→ **TASK TO COMPLETE**:
Please produce an exact transcription of the lines from the one containing "Given: Click the" through the last line of the entries, leaving out every picture.

→ **EXTRACTED DATA**:

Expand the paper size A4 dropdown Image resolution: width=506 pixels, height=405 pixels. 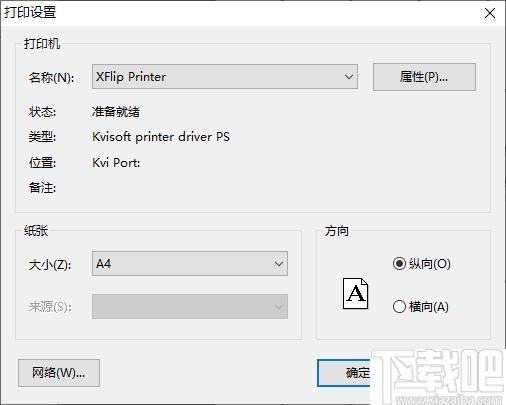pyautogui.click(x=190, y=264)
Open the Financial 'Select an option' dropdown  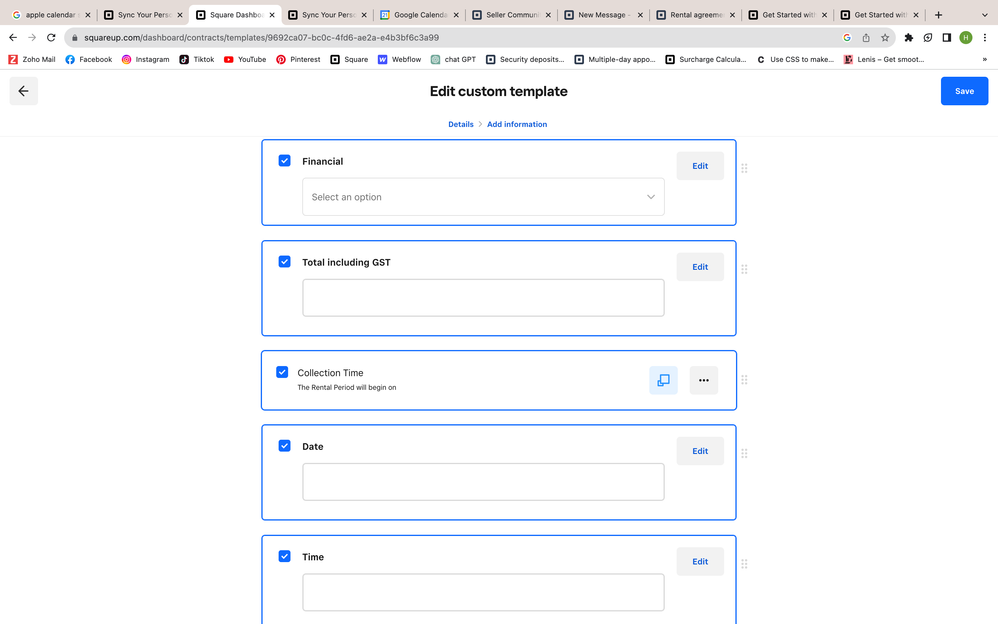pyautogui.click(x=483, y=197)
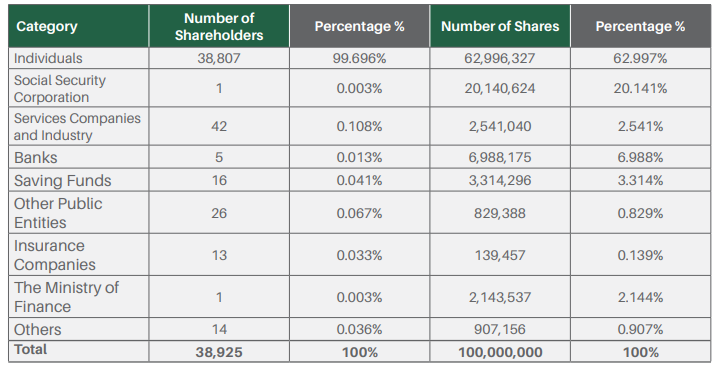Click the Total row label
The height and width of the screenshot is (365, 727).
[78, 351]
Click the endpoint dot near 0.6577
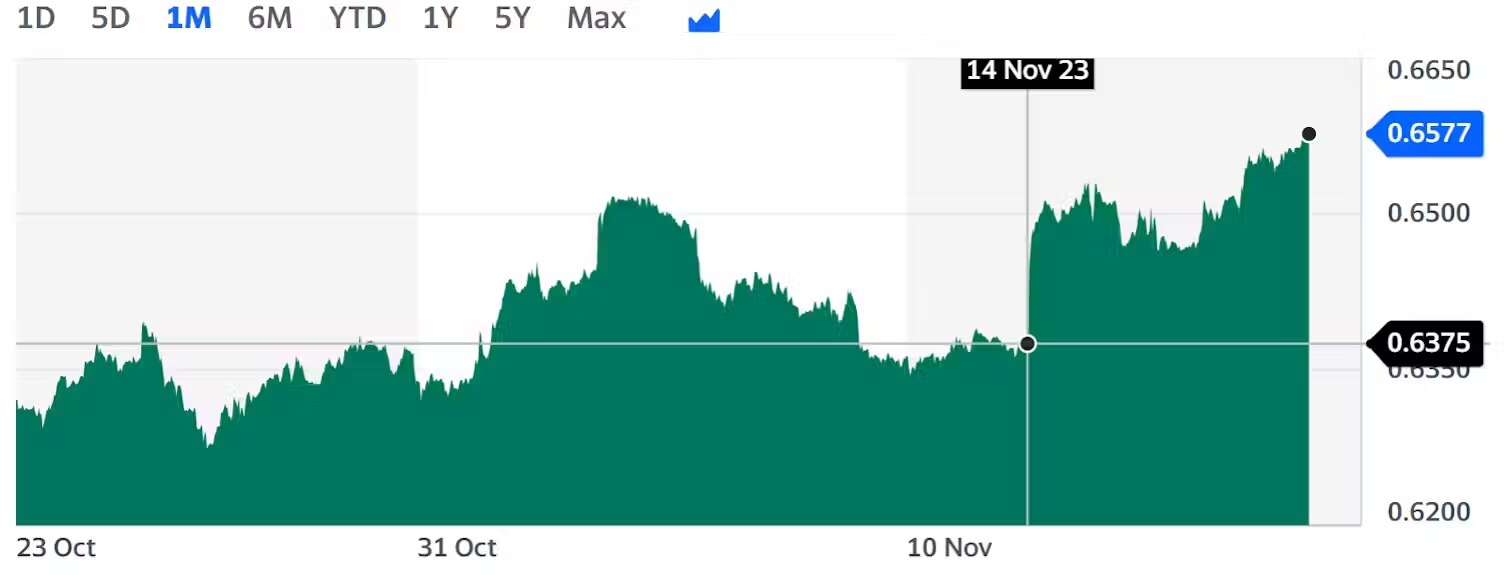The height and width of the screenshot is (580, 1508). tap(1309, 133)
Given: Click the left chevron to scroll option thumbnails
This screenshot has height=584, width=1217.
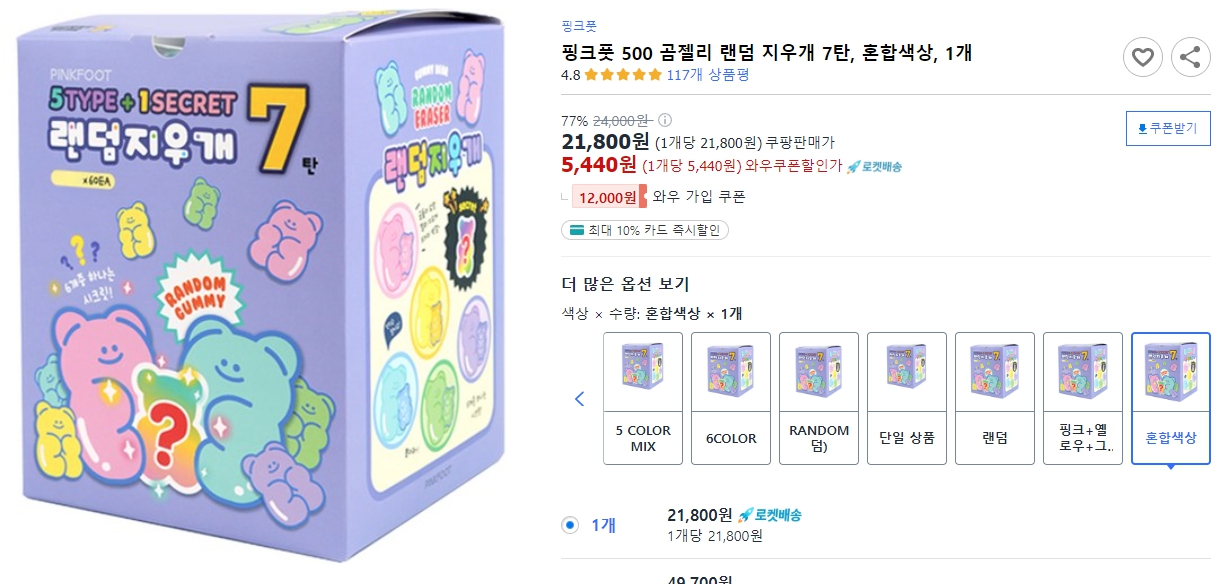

→ **WRITTEN SOLUTION**:
Given: Click the left chevron to scroll option thumbnails
This screenshot has height=584, width=1217.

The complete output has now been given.